** WORK ITEM **
Using the records provided below, locate and copy each line that contains the word "target".
[DATA FOR THIS EXERCISE — start]
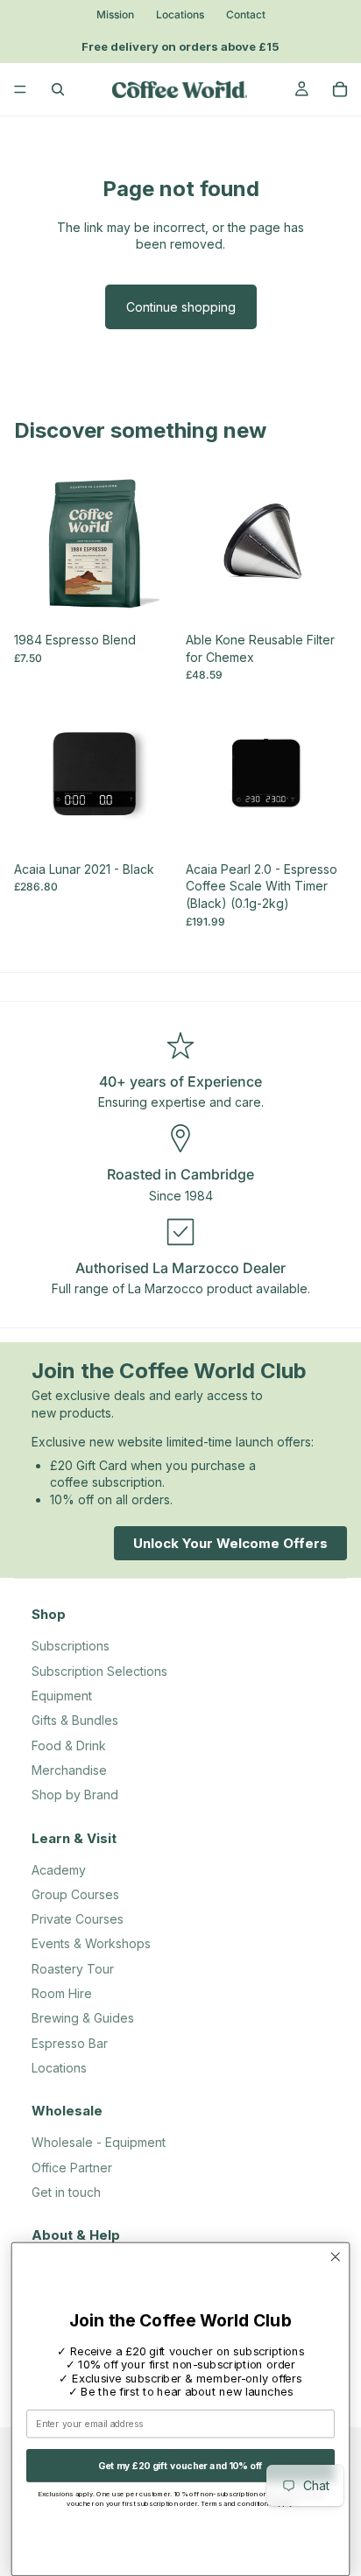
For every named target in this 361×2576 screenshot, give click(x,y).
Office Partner (72, 2167)
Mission (115, 15)
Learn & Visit (74, 1838)
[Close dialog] (335, 2257)
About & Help (76, 2235)
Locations (180, 15)
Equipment (62, 1695)
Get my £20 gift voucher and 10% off (180, 2465)
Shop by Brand (75, 1794)
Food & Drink (69, 1745)
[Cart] (340, 89)
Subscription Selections (99, 1671)
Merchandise (69, 1770)
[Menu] (20, 89)
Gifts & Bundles (75, 1720)
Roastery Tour (73, 1968)
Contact (245, 15)
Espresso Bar (70, 2043)
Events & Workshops (91, 1943)
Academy (59, 1869)
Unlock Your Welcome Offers (230, 1542)
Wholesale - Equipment (99, 2142)
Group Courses (75, 1894)
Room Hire (62, 1993)
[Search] (58, 89)
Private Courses (78, 1918)
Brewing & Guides (83, 2017)
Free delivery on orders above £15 (180, 46)
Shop (49, 1614)
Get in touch (66, 2192)
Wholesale (67, 2110)
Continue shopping (181, 306)
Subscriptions (71, 1645)
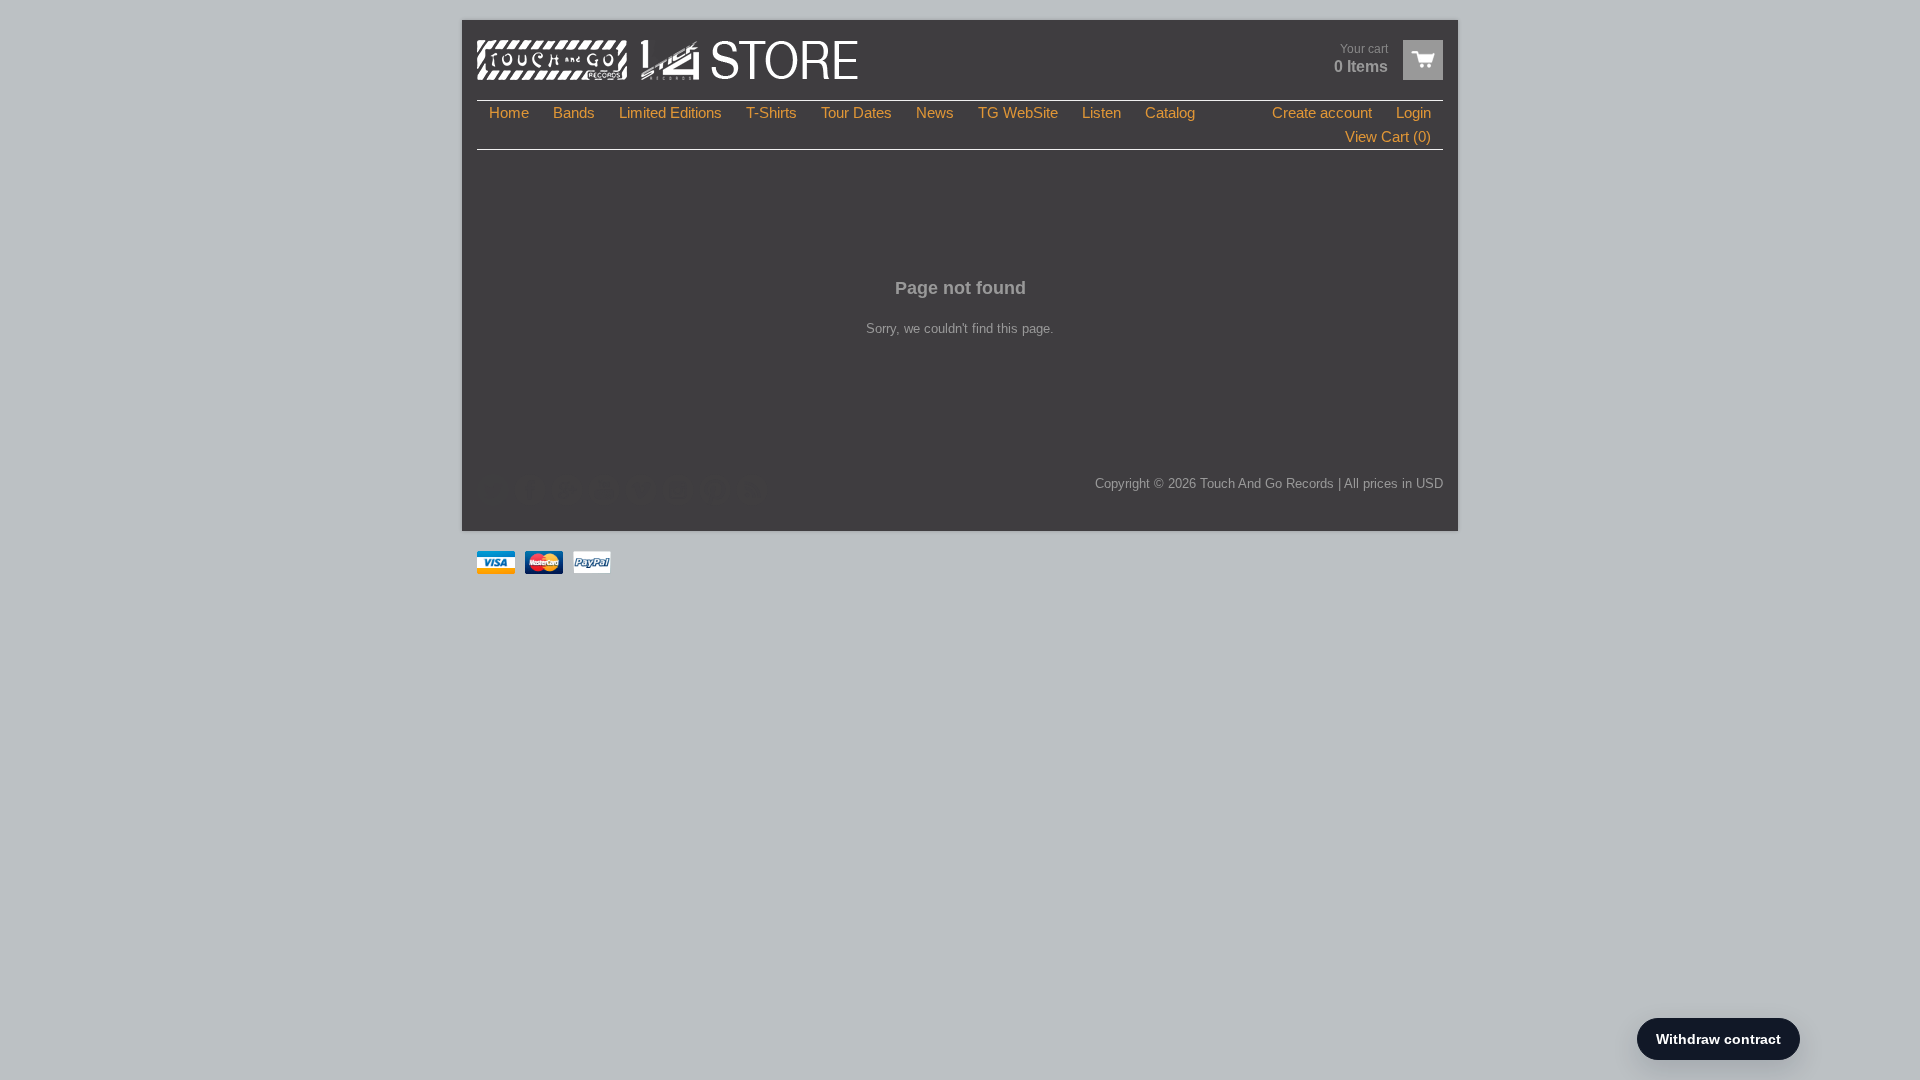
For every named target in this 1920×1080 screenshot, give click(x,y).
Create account (1322, 112)
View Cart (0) (1388, 136)
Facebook (530, 490)
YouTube (604, 490)
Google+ (567, 490)
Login (1413, 112)
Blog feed (752, 490)
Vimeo (641, 490)
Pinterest (715, 490)
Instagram (678, 490)
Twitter (493, 490)
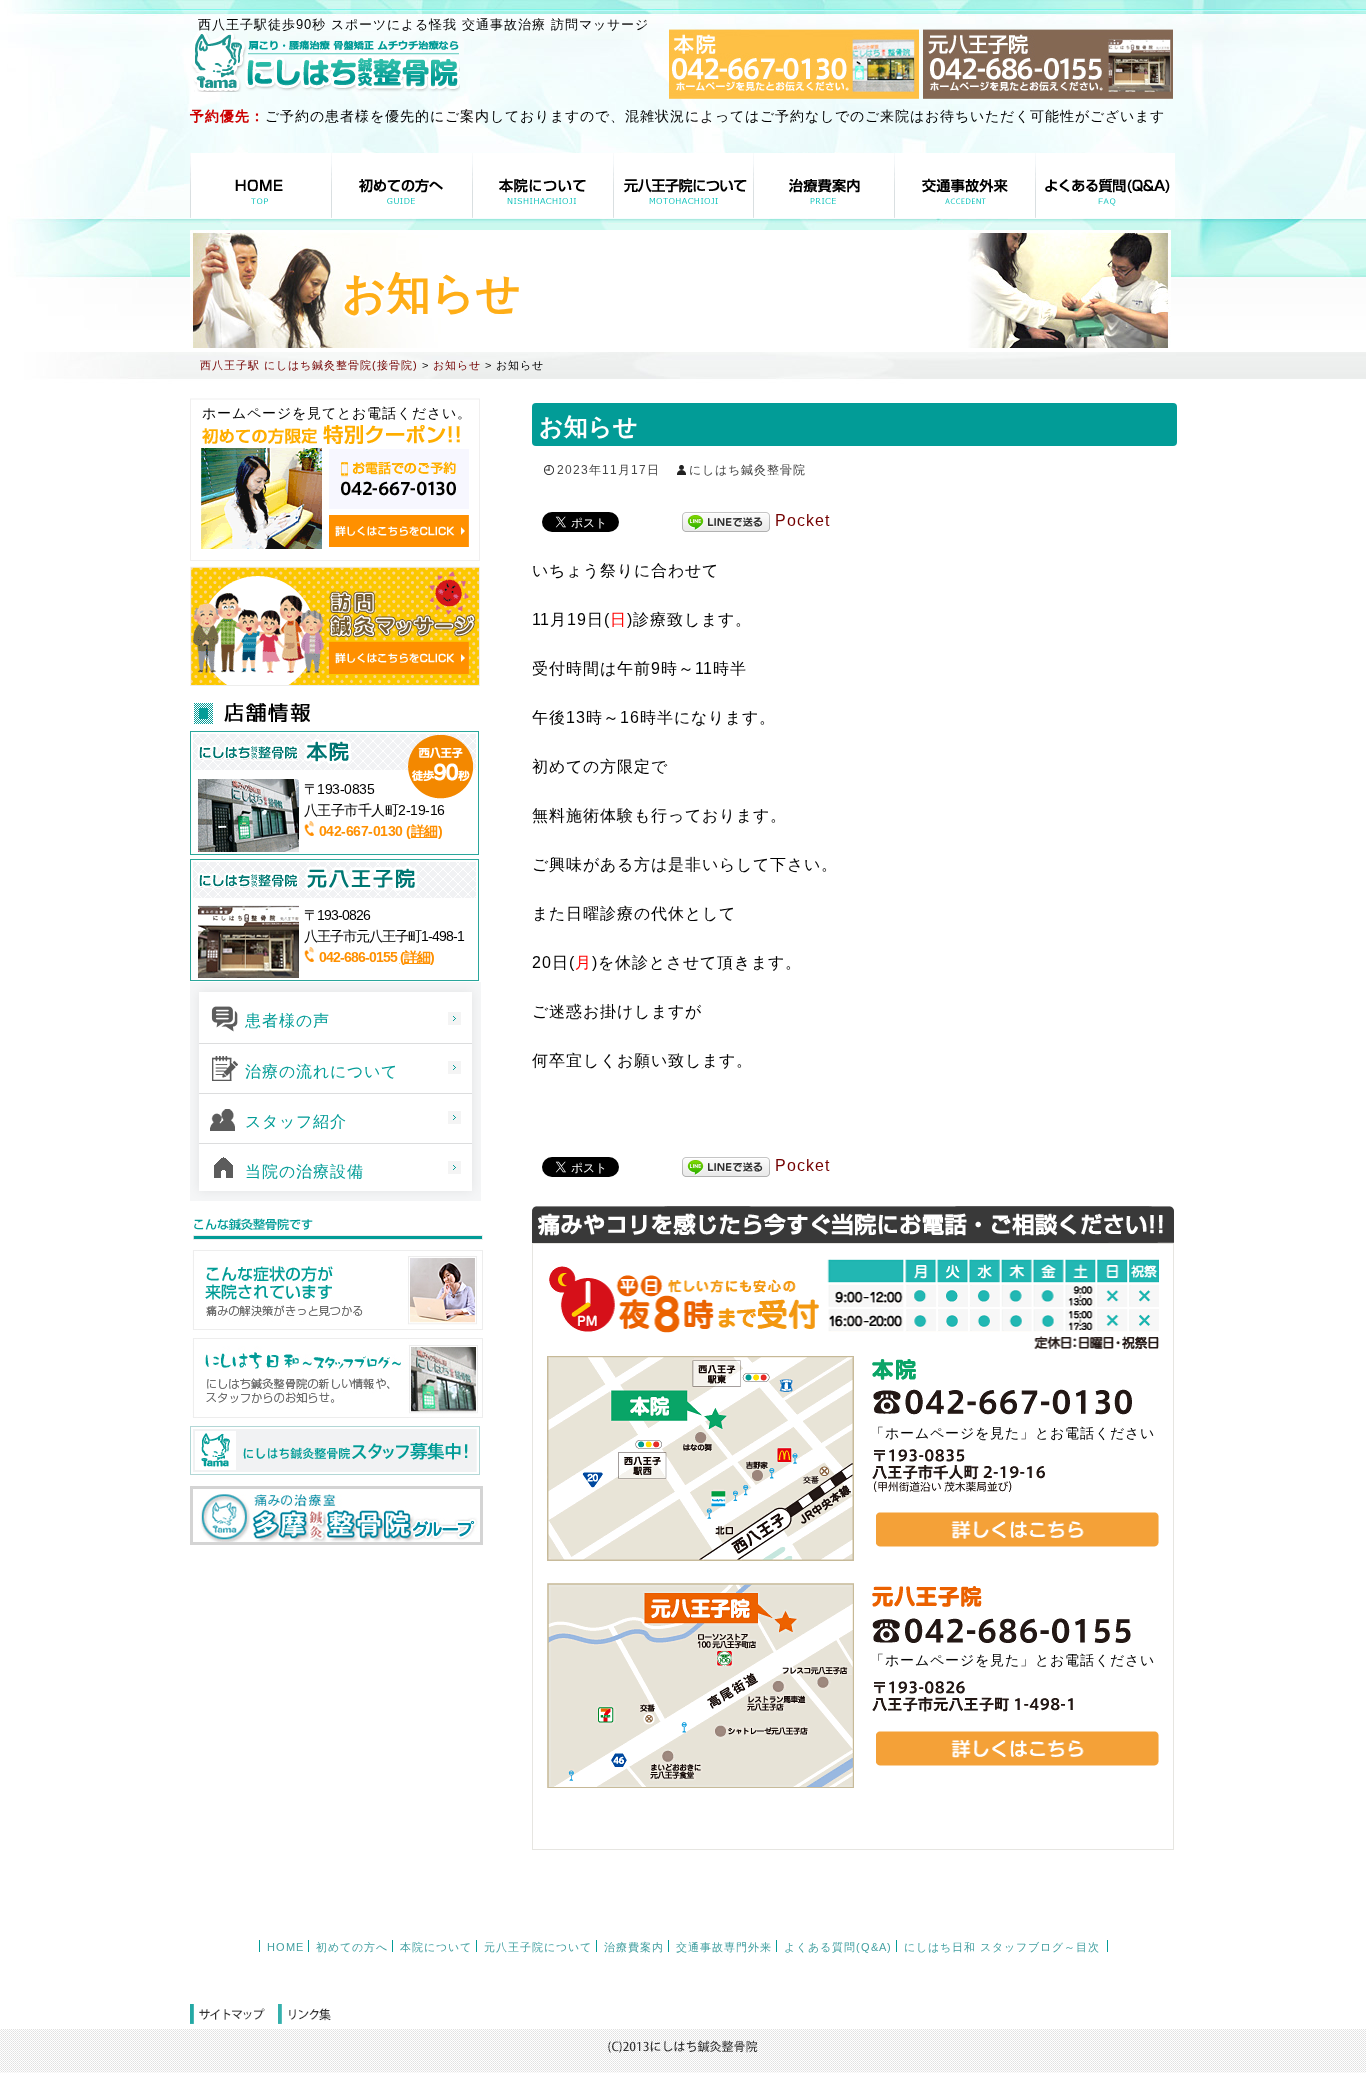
[DATA FOR THIS EXERCISE — finish]
** EXPECTED OUTPUT **
For every named target in this 361×2576 screenshot, give click(x,y).
For every named target in this 1920×1080 screenshot, give click(x,y).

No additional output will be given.